1968. Cerca del final de 2001: a Space Odissey el astronauta Dave Bowman es atraído por un agujero de gusano en el que la velocidad de las cosas se acelera en un calidoscopio weird. Cuando este desplazamiento llega a su fin el escenario cristaliza en un hotel amueblado y decorado de acuerdo a una estética con referencias al estilo galante y el rococó; allí el punto de vista subjetivo de Bowman, implícito en el encuadre, nos permite ver una versión envejecida del astronauta. Cuando este, a su vez, vuelve la mirada hacia atrás, hacia el lugar donde, suponemos, debía estar el primer Bowman, resulta que solo nos encontramos con el vacío blanco de la habitación. El proceso se repite después con un Bowman aún más viejo y, finalmente, con un feto acaso posthumano. El que mira y lo mirado termina por ser también el monolito: ese xenotótem emblemático de la película y de su instancia tan rara como espeluznante de nuestra relación posible (y futura) con el Afuera. El futuro de 2001 –con sus naves espaciales y sus inteligencias artificiales– contrasta con la estética retro del hotel; mientras, de las cuatro edades de Bowman queremos inferir una historia de lo humano y sus límites o una respuesta más o menos nueva al acertijo de la esfinge. 1980. Kubrick incluye otro hotel, el Overlook, en su película El resplandor, y también una anomalía temporal más precisa: Jack Torrance, el personaje interpretado por Jack Nicholson, aparece en una fotografía fechada en 1921, más de cincuenta años atrás del tiempo en que suponemos la acción de la película.

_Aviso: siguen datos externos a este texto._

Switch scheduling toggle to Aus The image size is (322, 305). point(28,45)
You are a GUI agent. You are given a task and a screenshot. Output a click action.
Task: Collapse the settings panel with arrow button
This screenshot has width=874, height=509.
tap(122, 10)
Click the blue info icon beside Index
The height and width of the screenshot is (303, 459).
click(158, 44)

En otro momento alguien –un fantasma– le había recordado a Torrance que él siempre había sido el conserje: the Caretaker, nombre que inspiraría uno de los proyectos más importantes en la historia de la música del siglo XXI, llevado a cabo por el británico James Leyland Kirby, quien se propondría, entre 1999 y 2003, grabar la música que podríamos haber escuchado en el salón de baile del Overlook y más tarde, entre 2016 y 2019, crear una música equivalente al deterioro del tiempo en la cognición y la memoria de un ser humano: una mente desgarrada, desde siempre, por la velocidad de las cosas.